## [Set problem]
Copy out the records exactly, starting with the line that contains "Where should I click to: Click the Length" and going on through the line that contains "will [x=16, y=287].".

··· Data supplied ···

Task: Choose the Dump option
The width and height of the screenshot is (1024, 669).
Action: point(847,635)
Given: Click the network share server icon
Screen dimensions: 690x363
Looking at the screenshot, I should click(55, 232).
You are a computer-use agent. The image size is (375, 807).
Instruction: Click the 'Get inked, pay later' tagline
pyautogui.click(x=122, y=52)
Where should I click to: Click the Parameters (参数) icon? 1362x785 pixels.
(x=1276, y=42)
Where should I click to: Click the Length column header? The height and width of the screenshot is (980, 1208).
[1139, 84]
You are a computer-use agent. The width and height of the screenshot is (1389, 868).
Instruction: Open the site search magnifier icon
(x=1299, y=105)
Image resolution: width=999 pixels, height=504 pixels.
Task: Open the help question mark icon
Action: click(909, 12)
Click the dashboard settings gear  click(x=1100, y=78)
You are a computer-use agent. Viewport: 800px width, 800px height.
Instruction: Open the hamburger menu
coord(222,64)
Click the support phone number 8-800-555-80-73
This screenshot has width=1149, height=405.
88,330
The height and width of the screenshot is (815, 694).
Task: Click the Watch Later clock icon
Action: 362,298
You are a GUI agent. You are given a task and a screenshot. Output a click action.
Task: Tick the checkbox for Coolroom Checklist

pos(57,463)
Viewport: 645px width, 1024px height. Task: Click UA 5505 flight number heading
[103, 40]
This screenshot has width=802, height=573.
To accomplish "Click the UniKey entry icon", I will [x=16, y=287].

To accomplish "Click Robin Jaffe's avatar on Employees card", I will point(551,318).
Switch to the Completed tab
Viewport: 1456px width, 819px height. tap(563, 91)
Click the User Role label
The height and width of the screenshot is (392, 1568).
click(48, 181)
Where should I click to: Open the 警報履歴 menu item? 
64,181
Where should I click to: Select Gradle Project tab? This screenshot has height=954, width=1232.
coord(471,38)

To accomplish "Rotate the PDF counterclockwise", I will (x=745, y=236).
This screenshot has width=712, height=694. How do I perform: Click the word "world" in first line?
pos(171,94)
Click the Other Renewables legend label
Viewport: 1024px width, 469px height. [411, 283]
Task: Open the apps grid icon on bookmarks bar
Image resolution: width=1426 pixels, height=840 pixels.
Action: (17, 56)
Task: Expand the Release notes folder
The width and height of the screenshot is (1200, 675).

···

## [Correct response]
Where should I click to: Click the Length column header? The height and width of the screenshot is (980, 1208).
[1139, 84]
You are a computer-use agent. The width and height of the screenshot is (1389, 868).
Instruction: Open the site search magnifier icon
(x=1299, y=105)
Image resolution: width=999 pixels, height=504 pixels.
Task: Open the help question mark icon
Action: click(909, 12)
Click the dashboard settings gear  click(x=1100, y=78)
You are a computer-use agent. Viewport: 800px width, 800px height.
Instruction: Open the hamburger menu
coord(222,64)
Click the support phone number 8-800-555-80-73
This screenshot has width=1149, height=405.
88,330
The height and width of the screenshot is (815, 694).
Task: Click the Watch Later clock icon
Action: 362,298
You are a GUI agent. You are given a task and a screenshot. Output a click action.
Task: Tick the checkbox for Coolroom Checklist

pos(57,463)
Viewport: 645px width, 1024px height. Task: Click UA 5505 flight number heading
[103, 40]
This screenshot has width=802, height=573.
To accomplish "Click the UniKey entry icon", I will [x=16, y=287].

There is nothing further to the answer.